[Pixel coordinate grounding data]
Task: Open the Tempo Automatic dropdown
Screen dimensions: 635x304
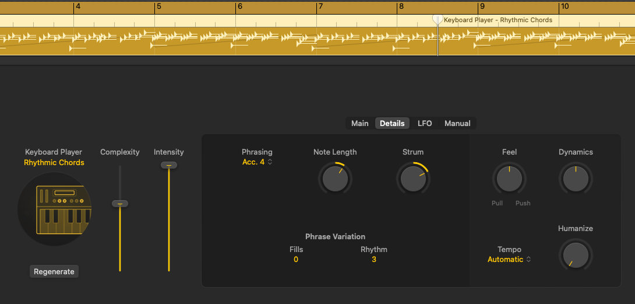Action: (509, 260)
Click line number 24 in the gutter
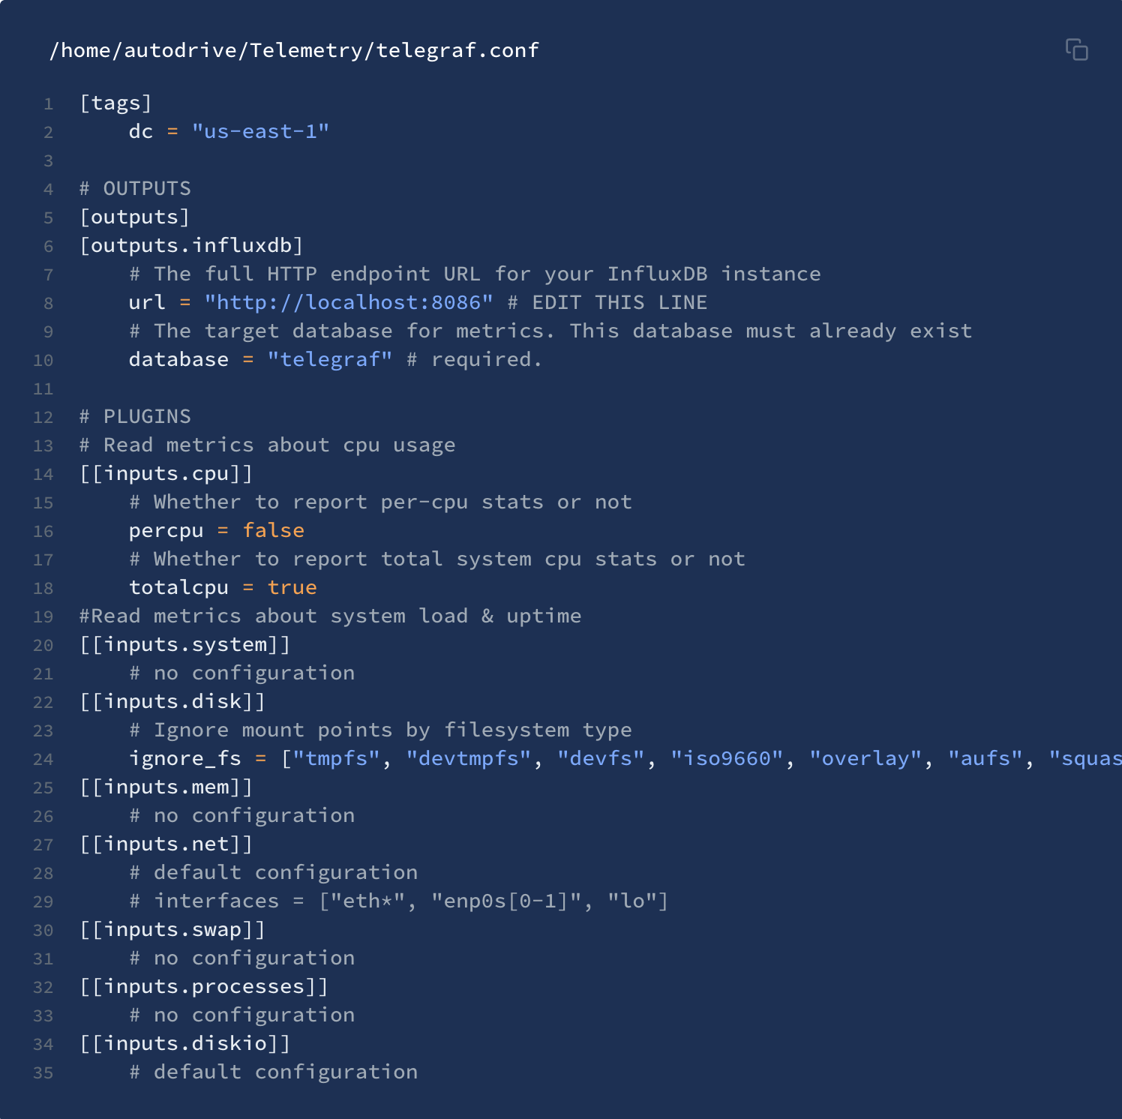This screenshot has width=1122, height=1119. (44, 759)
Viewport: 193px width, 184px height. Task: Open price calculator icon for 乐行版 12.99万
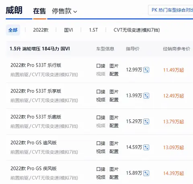pyautogui.click(x=146, y=70)
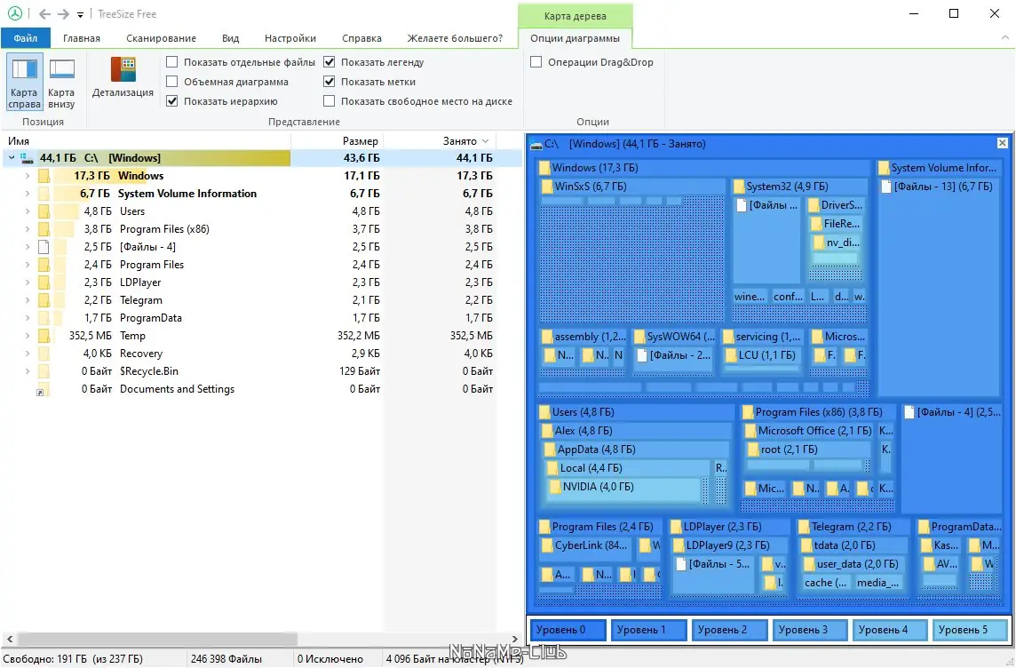This screenshot has width=1016, height=668.
Task: Collapse the C:\ [Windows] root node
Action: 11,157
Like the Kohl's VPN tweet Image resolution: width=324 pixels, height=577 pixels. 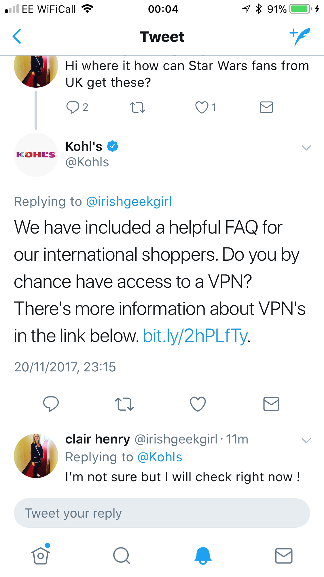pyautogui.click(x=198, y=404)
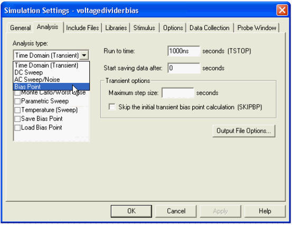Click the Cancel button
This screenshot has height=225, width=292.
(x=176, y=211)

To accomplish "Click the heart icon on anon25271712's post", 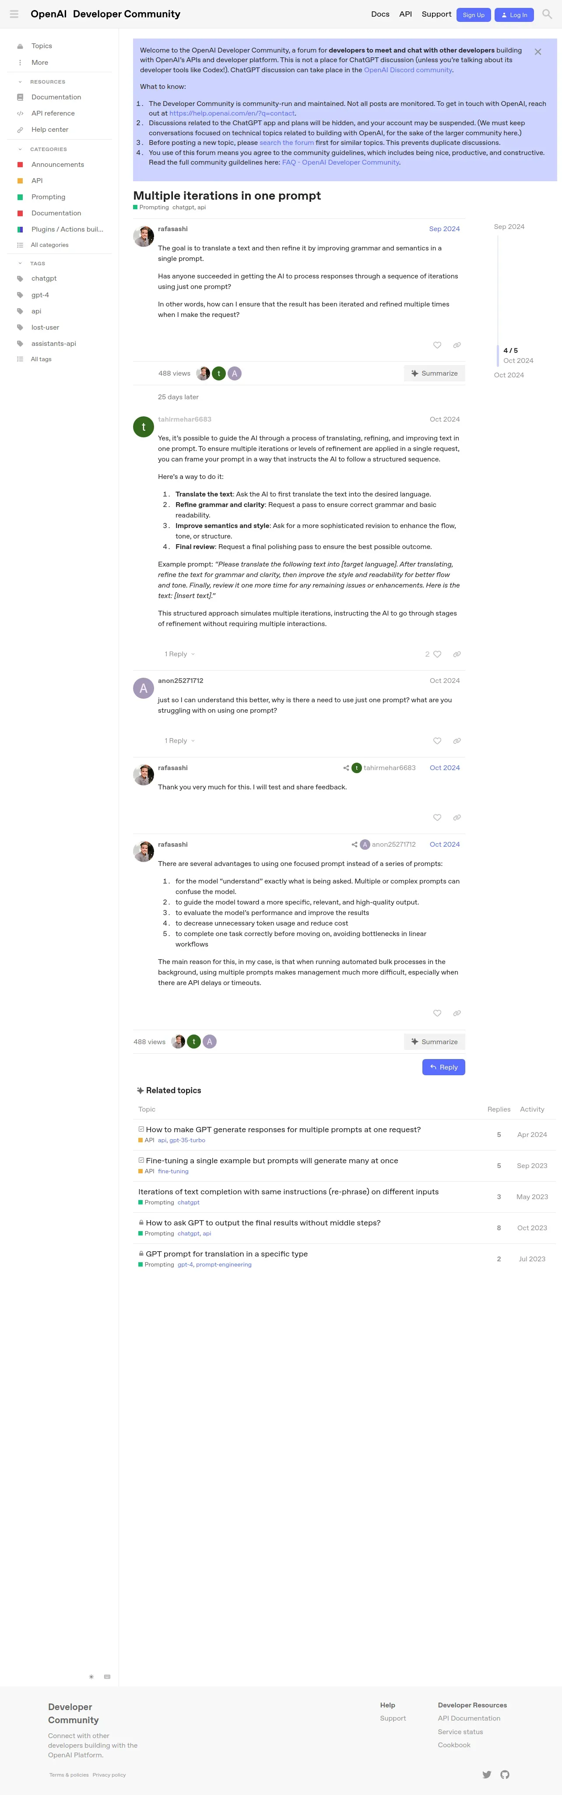I will pyautogui.click(x=437, y=741).
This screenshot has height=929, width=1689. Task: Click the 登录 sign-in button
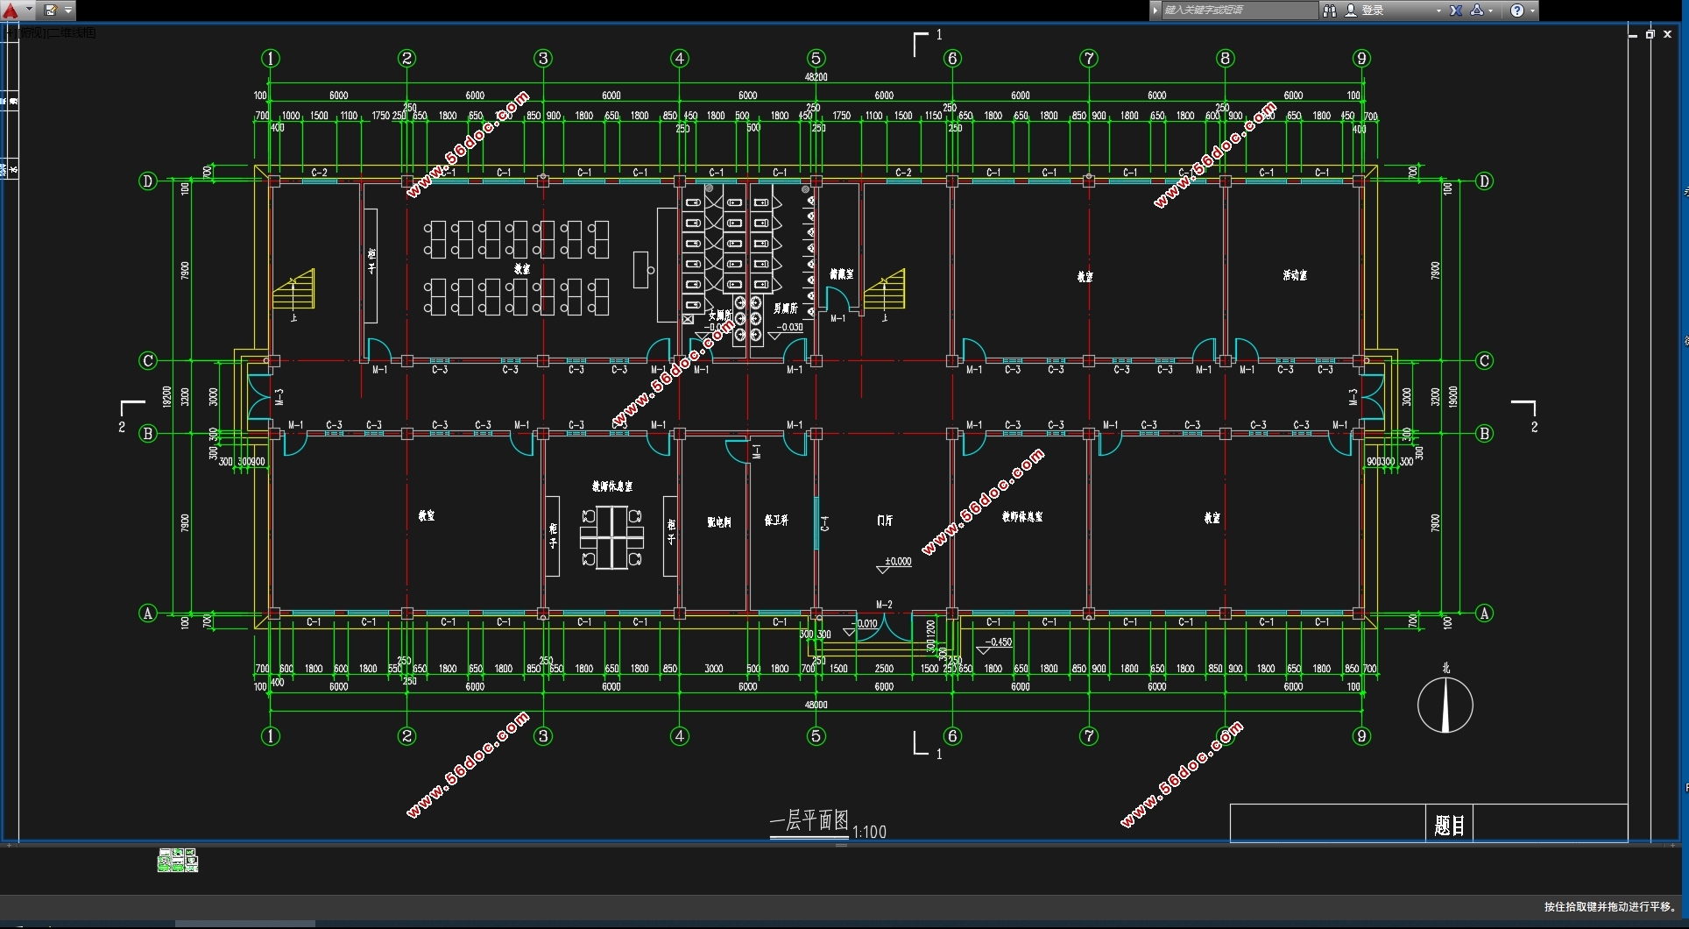[1373, 11]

| Your task |
Write out, exactly as they stand, the line with "This screenshot has height=929, width=1689." and every line after it through the end of the entries above; omit the pictures.

| Result for this task |
This screenshot has height=929, width=1689. Task: Click the 登录 sign-in button
[1373, 11]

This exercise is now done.